JOBS ->
(1) In the fishing forum thread, list every post that appears under a header, giving the poster's username and the date shown for each.
(2) In the fishing forum thread, condense the paragraph beginning "I agree. I hate hotspotting." into a shorter version that keeps its main points.

He seems to do that a lot though. Alaska, Idaho sturgeon, Mako sharks out of San Diego, Wyoming - Green River, Bear River in Evanston, etc. He's been to Mexico and all sorts of places that have nothing to do with Utah.

I think this is the map you are looking for Goob.


----------



## wyogoob (Sep 7, 2007)

Dodger said:


> He seems to do that a lot though. Alaska, Idaho sturgeon, Mako sharks out of San Diego, Wyoming - Green River, Bear River in Evanston, etc. He's been to Mexico and all sorts of places that have nothing to do with Utah.
> 
> I think this is the map you are looking for Goob.
> 
> View attachment 26721


Cool map!!!

uh...there are no fish in Evanston. That Hooked on Utah show about the Bear River in Evanston was actually filmed south of Scipio Utah. 

.


----------



## Dodger (Oct 20, 2009)

wyogoob said:


> Cool map!!!
> 
> uh...there are no fish in Evanston. That Hooked on Utah show about the Bear River in Evanston was actually filmed south of Scipio Utah.
> 
> .


Don't let the Evanston Chamber of Commerce hear you say that! They might have to start advertising the liquor, smokes, fireworks, and noodie stores if there aren't any fish up there any more!


----------



## brookieguy1 (Oct 14, 2008)

Airborne said:


> I guess I am one 'untasteful' dude, I never tell people where I am in the outdoors, standard answer-> secret canyon. If you hot spot your areas, be prepared for them to be overrun or ruined, nothing wrong with generalized fibbing when it comes to huntin/fishin areas. It's the way it should be.


 I agree. I hate hotspotting. I do not watch the show enough to realize that "South of Scipio" was like "Nunya Lake". If that's what their generalized statement is for "we'd rather not say", then that's fine. I just thought from the original post that they were actually stating directions.
The few times I've watched the show though I didn't like it much.


----------

INFORMATION PROVIDED ->
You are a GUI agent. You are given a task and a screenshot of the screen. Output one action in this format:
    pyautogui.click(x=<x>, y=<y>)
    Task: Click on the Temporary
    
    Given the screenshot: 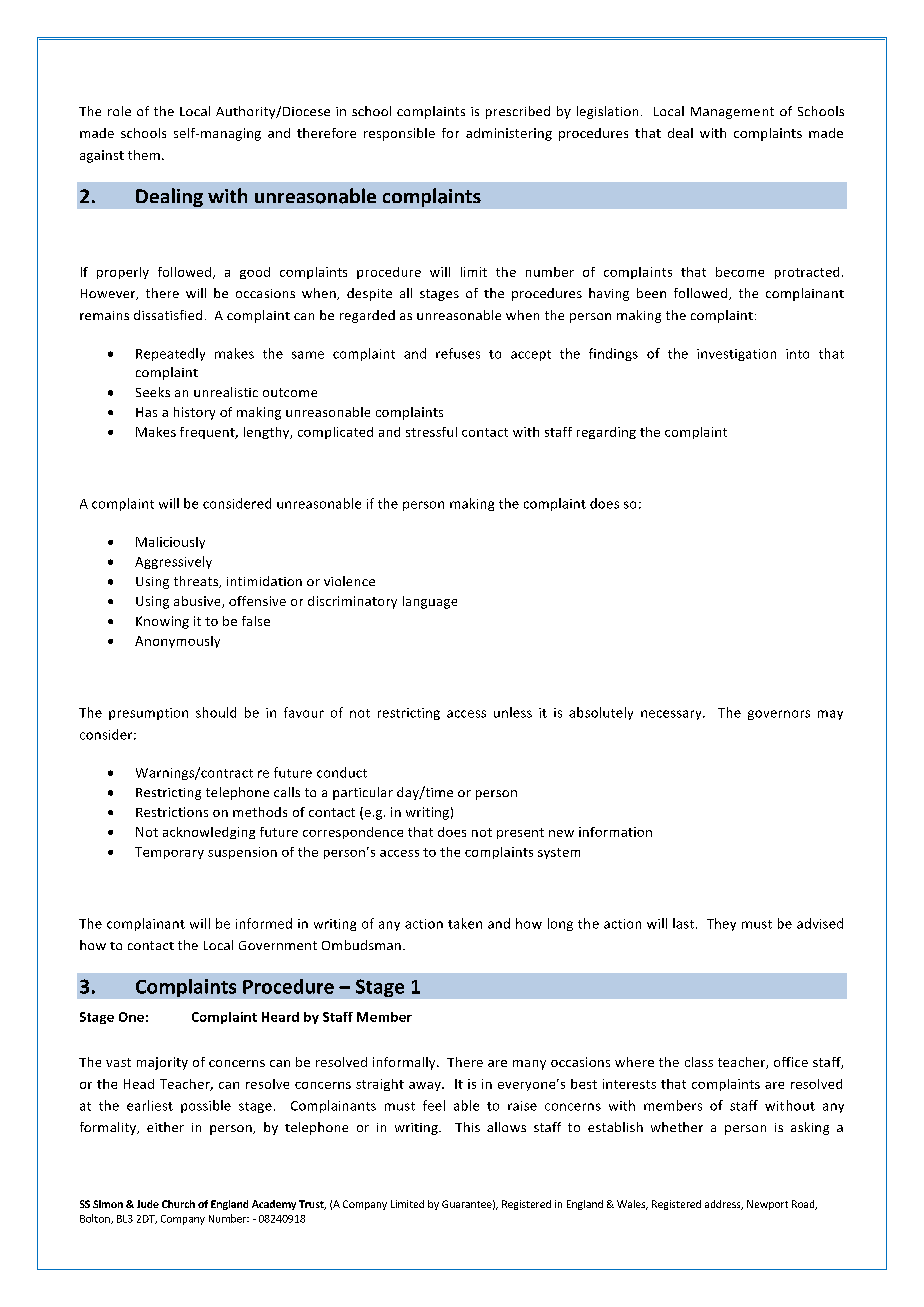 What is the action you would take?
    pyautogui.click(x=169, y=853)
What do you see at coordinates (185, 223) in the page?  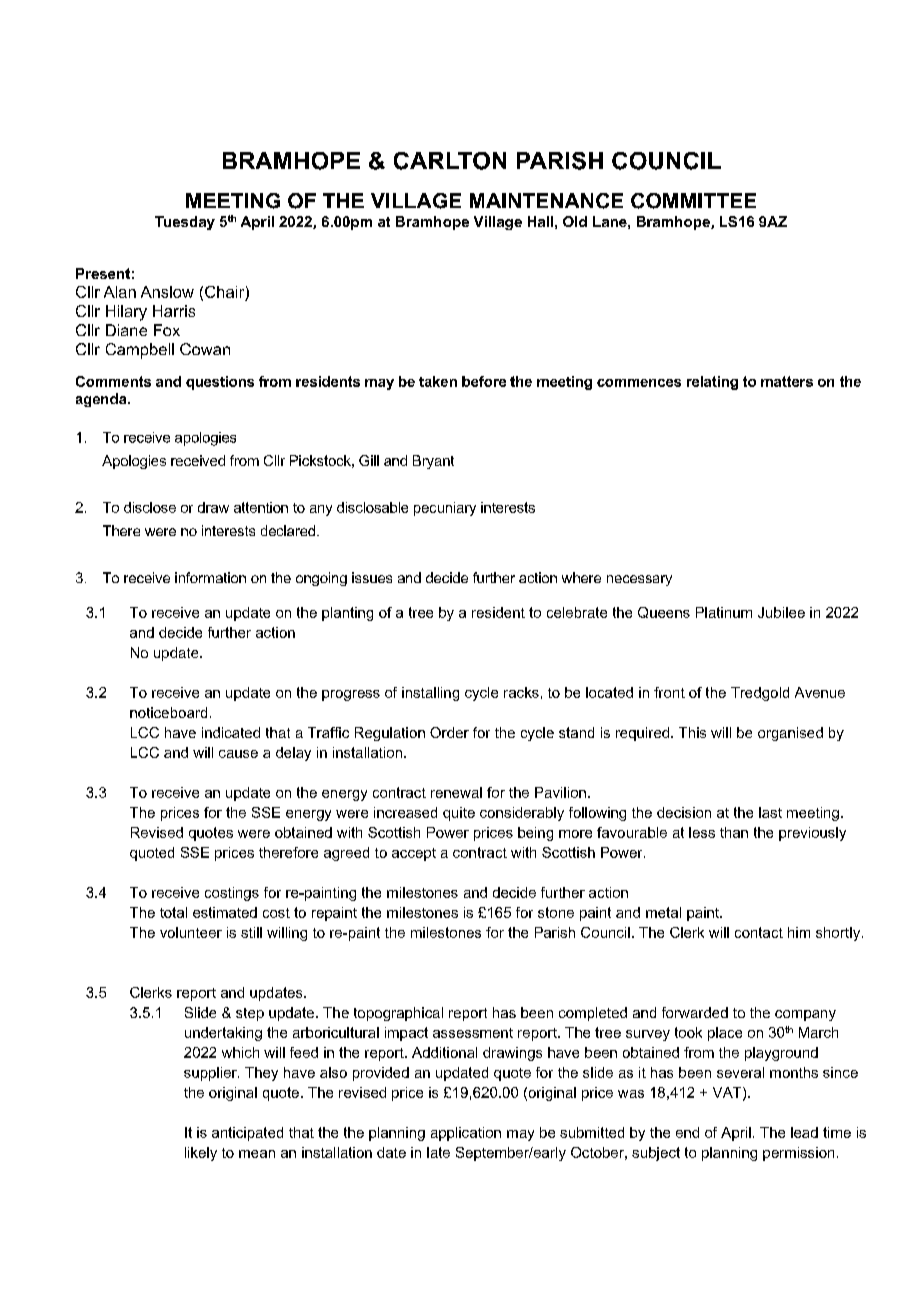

...

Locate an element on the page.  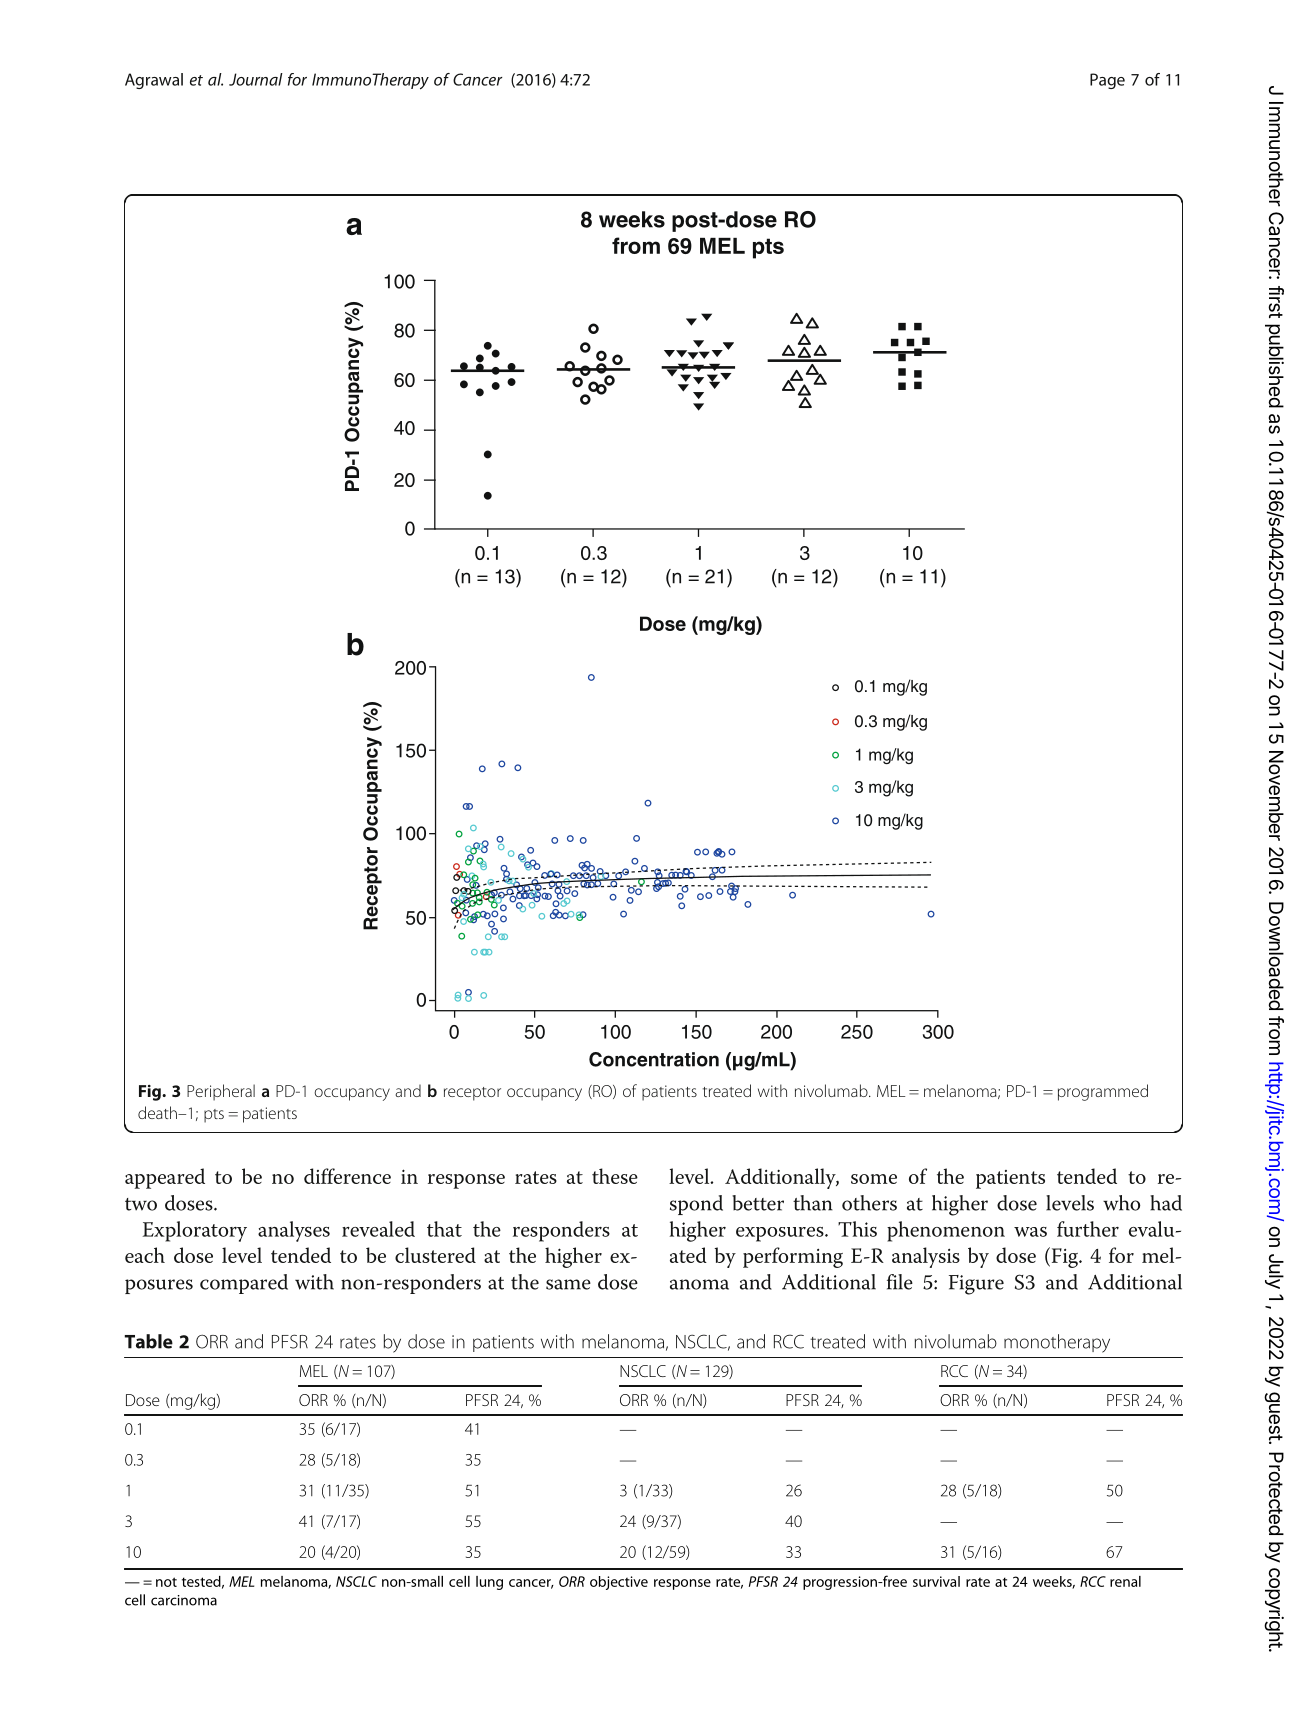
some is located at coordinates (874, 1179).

REPLIES ->
(1)
- wyogoob (Sep 7, 2007)
- Dodger (Oct 20, 2009)
- brookieguy1 (Oct 14, 2008)

(2) The poster agrees and dislikes hotspotting. Having seldom watched the show, the poster did not realize that "South of Scipio" served as a placeholder like "Nunya Lake." If that is the show's generalized way of saying "we'd rather not say," it is acceptable. The poster had assumed from the original post that actual directions were being given.